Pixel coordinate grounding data
--- --- ---
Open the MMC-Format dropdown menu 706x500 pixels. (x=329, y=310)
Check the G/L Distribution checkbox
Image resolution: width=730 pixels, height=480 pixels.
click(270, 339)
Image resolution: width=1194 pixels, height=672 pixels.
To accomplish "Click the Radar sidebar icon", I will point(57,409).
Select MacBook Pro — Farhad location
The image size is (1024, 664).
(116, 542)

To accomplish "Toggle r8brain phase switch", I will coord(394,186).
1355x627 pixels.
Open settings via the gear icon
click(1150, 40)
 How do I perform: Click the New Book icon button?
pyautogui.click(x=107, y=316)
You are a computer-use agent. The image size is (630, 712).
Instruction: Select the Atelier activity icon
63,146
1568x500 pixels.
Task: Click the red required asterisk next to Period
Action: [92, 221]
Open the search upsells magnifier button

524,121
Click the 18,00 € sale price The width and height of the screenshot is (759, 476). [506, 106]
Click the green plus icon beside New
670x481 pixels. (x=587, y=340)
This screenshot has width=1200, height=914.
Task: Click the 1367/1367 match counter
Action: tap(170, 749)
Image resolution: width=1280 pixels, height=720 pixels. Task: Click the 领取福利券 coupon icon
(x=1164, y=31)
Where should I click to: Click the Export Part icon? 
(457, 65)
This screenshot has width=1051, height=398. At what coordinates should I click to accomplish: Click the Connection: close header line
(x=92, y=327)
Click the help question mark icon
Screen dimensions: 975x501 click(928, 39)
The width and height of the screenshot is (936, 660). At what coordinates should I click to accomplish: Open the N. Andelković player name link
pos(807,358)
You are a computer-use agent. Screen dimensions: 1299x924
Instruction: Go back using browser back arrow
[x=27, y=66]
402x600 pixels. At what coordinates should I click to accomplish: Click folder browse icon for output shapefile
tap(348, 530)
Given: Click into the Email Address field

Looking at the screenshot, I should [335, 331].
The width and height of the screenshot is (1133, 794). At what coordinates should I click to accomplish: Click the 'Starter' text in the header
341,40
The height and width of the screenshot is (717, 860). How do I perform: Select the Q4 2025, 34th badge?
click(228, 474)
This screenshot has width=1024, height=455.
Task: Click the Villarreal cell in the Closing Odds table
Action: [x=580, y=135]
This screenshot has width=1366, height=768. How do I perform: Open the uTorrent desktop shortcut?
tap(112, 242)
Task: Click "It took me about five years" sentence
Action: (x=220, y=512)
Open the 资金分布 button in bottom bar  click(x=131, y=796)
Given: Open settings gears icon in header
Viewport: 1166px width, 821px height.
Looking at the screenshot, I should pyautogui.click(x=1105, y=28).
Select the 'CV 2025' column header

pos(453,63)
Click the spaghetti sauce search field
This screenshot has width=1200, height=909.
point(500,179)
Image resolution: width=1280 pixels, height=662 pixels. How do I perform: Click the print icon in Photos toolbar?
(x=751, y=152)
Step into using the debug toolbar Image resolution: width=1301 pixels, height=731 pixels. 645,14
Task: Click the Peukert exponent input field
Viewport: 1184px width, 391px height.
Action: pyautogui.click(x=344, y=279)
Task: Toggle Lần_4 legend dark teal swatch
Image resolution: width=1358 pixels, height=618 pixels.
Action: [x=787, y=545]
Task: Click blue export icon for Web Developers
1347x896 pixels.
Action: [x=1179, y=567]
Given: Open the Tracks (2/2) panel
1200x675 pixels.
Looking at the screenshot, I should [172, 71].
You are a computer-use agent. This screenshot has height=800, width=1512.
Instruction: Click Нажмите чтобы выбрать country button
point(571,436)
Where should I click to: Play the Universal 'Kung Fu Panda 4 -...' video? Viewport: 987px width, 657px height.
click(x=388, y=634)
--- --- ---
Reproduce the lines of the entries above from the one with "Click the green plus icon beside New" to the one with "Given: Open settings gears icon in header", both included, exactly and without any other line.

## [Exercise solution]
Click the green plus icon beside New
670x481 pixels. (x=587, y=340)
This screenshot has width=1200, height=914.
Task: Click the 1367/1367 match counter
Action: tap(170, 749)
Image resolution: width=1280 pixels, height=720 pixels. Task: Click the 领取福利券 coupon icon
(x=1164, y=31)
Where should I click to: Click the Export Part icon? 
(457, 65)
This screenshot has width=1051, height=398. At what coordinates should I click to accomplish: Click the Connection: close header line
(x=92, y=327)
Click the help question mark icon
Screen dimensions: 975x501 click(928, 39)
The width and height of the screenshot is (936, 660). At what coordinates should I click to accomplish: Open the N. Andelković player name link
pos(807,358)
You are a computer-use agent. Screen dimensions: 1299x924
Instruction: Go back using browser back arrow
[x=27, y=66]
402x600 pixels. At what coordinates should I click to accomplish: Click folder browse icon for output shapefile
tap(348, 530)
Given: Click into the Email Address field

Looking at the screenshot, I should [335, 331].
The width and height of the screenshot is (1133, 794). At what coordinates should I click to accomplish: Click the 'Starter' text in the header
341,40
The height and width of the screenshot is (717, 860). How do I perform: Select the Q4 2025, 34th badge?
click(228, 474)
This screenshot has width=1024, height=455.
Task: Click the Villarreal cell in the Closing Odds table
Action: [x=580, y=135]
This screenshot has width=1366, height=768. How do I perform: Open the uTorrent desktop shortcut?
tap(112, 242)
Task: Click "It took me about five years" sentence
Action: (x=220, y=512)
Open the 资金分布 button in bottom bar  click(x=131, y=796)
Given: Open settings gears icon in header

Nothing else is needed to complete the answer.